DOI: 10.1145/3797146 ISSN: 2994-970X
Validating LLM-Generated SQL Queries through Metamorphic Prompting
Li Lin, Qinglin Zhu, Jintai Hong, Chong Wang, Yang Liu, Rongxin Wu
Large Language Models (LLMs) can translate natural language (NL) into SQL, enabling non-experts to query databases via conversational interfaces. However, the generated SQL often contains
intent-violating hallucinations
—queries that are syntactically valid and executable, yet semantically misaligned with the user’s question. These failures are especially risky in real-world settings where users cannot verify the correctness. In this paper, we propose MRSQLGen, a framework for detecting intent-violating hallucinations, built on the metamorphic prompting paradigm. MRSQLGen rewrites the input prompt using task-specific transformation rules derived from a hallucination taxonomy, and validates the generated SQL by checking behavioral consistency across multiple executions.

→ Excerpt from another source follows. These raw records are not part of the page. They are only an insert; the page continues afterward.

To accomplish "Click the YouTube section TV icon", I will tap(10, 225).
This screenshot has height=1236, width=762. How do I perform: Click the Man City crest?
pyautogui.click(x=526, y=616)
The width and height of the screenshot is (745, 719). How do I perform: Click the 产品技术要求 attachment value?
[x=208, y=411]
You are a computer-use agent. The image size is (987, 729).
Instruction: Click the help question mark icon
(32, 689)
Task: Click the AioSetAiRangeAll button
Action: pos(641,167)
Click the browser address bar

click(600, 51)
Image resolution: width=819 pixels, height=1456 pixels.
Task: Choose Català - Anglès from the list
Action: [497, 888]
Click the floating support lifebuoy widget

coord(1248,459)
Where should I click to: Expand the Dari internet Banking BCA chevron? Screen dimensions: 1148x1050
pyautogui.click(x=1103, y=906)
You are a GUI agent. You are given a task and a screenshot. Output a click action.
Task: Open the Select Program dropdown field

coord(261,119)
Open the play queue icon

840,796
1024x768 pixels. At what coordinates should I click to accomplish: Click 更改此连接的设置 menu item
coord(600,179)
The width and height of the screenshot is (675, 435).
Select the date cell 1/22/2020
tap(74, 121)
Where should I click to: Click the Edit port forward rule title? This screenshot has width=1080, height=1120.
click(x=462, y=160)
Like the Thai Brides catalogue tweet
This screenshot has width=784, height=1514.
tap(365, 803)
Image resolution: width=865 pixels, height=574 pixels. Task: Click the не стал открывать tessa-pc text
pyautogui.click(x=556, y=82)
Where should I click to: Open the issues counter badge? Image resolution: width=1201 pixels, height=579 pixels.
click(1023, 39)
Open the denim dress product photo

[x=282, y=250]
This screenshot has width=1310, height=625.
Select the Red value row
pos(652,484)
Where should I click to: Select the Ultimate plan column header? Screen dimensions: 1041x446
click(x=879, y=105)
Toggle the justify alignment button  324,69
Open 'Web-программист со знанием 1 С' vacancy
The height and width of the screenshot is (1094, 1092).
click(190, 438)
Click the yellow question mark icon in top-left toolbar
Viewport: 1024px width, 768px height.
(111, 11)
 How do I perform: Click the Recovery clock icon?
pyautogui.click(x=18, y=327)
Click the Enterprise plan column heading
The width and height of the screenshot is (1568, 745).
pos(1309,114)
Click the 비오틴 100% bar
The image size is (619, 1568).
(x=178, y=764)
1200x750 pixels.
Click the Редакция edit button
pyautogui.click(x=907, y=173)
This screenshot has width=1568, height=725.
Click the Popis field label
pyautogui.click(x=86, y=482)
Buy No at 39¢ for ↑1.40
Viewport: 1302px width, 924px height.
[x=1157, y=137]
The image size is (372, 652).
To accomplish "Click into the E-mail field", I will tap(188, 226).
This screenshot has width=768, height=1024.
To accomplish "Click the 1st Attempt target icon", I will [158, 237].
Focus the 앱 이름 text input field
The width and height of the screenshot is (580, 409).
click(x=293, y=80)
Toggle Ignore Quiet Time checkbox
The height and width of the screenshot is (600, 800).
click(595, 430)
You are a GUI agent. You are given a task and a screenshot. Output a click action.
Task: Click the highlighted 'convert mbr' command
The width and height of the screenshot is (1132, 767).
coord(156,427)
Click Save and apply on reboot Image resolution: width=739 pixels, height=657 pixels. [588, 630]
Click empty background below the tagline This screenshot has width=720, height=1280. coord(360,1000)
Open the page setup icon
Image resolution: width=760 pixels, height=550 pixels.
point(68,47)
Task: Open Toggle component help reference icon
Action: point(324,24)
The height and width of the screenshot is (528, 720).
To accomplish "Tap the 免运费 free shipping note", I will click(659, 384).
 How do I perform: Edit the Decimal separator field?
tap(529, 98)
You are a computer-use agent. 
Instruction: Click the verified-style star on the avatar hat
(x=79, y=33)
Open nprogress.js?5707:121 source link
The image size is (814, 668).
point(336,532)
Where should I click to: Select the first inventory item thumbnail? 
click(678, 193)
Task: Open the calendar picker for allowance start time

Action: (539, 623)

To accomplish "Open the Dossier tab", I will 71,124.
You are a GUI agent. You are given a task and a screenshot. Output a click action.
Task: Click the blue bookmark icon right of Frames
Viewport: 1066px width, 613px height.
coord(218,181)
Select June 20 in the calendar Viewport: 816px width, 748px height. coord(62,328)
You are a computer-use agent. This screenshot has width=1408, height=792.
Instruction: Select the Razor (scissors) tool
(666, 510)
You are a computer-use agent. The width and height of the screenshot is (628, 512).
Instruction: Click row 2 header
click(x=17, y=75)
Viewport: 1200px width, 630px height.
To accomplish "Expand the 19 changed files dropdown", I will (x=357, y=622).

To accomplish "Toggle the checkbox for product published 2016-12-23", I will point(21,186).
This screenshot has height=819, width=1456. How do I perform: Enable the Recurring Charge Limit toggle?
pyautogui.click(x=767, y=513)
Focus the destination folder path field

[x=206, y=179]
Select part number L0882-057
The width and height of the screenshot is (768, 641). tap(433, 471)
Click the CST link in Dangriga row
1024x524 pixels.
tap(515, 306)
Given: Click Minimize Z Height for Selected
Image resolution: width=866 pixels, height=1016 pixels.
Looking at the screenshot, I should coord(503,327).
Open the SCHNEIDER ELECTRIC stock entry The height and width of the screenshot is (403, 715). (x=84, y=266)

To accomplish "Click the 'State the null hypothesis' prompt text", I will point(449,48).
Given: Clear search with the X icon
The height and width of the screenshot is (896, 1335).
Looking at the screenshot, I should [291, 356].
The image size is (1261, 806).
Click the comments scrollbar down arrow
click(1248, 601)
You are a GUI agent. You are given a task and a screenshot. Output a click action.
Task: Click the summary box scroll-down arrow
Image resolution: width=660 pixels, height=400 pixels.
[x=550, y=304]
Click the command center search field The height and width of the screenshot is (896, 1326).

Each transformation is associated with a metamorphic relationship (MR) that defines the expected relation between results; discrepancies are aggregated through a majority-vote strategy to robustly flag hallucinations without ground-truth SQL. We evaluate MRSQLGen on two benchmarks (Spider and Bird) using five representative LLMs, including GPT-4o. Experimental results demonstrate that MRSQLGen consistently outperforms state-of-the-art hallucination detection techniques, achieving higher precision and recall in detecting hallucinated SQL queries.